# [The task]
Please copy exactly every line from the one that contains "The width and height of the screenshot is (2370, 900)." to the end of the data below, with both ends included and no other lines.

:: Supplied records ::

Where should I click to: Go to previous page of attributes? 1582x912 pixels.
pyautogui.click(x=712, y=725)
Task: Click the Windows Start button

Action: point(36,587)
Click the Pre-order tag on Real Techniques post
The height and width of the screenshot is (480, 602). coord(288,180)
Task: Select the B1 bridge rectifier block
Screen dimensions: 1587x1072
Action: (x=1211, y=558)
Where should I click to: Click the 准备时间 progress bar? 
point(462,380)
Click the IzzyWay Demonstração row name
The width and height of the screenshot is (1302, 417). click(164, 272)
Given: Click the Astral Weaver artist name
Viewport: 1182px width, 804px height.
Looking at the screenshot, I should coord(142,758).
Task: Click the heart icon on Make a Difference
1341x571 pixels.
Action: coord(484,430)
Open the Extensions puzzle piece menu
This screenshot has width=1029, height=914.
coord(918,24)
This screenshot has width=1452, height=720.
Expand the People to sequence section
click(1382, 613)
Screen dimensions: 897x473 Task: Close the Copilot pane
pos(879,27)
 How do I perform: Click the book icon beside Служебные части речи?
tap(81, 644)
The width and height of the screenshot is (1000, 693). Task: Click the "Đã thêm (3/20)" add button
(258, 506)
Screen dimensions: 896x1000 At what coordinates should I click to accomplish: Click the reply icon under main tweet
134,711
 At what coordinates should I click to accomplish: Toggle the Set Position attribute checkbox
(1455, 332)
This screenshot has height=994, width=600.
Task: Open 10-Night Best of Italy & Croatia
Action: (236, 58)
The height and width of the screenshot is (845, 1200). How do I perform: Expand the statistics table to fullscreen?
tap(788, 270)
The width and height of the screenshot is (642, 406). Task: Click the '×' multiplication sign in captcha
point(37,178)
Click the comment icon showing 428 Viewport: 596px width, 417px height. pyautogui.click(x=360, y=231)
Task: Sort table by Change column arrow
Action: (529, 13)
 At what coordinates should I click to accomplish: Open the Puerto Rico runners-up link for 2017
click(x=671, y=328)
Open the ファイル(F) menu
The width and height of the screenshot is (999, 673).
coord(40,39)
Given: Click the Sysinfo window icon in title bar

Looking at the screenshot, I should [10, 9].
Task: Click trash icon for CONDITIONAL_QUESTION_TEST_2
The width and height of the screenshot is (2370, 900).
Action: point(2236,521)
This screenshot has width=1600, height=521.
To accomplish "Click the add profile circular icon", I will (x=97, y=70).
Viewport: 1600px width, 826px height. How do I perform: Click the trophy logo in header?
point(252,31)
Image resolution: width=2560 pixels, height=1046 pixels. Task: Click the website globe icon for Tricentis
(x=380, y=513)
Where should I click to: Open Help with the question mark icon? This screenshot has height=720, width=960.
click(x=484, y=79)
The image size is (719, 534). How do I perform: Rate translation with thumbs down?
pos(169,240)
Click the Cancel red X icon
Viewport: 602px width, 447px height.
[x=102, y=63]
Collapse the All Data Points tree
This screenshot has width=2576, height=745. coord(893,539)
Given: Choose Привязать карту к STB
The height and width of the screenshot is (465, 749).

:::

# [Expected answer]
The width and height of the screenshot is (2370, 900).
Action: point(2236,521)
This screenshot has width=1600, height=521.
To accomplish "Click the add profile circular icon", I will (x=97, y=70).
Viewport: 1600px width, 826px height. How do I perform: Click the trophy logo in header?
point(252,31)
Image resolution: width=2560 pixels, height=1046 pixels. Task: Click the website globe icon for Tricentis
(x=380, y=513)
Where should I click to: Open Help with the question mark icon? This screenshot has height=720, width=960.
click(x=484, y=79)
The image size is (719, 534). How do I perform: Rate translation with thumbs down?
pos(169,240)
Click the Cancel red X icon
Viewport: 602px width, 447px height.
[x=102, y=63]
Collapse the All Data Points tree
This screenshot has width=2576, height=745. coord(893,539)
Given: Choose Привязать карту к STB
The height and width of the screenshot is (465, 749).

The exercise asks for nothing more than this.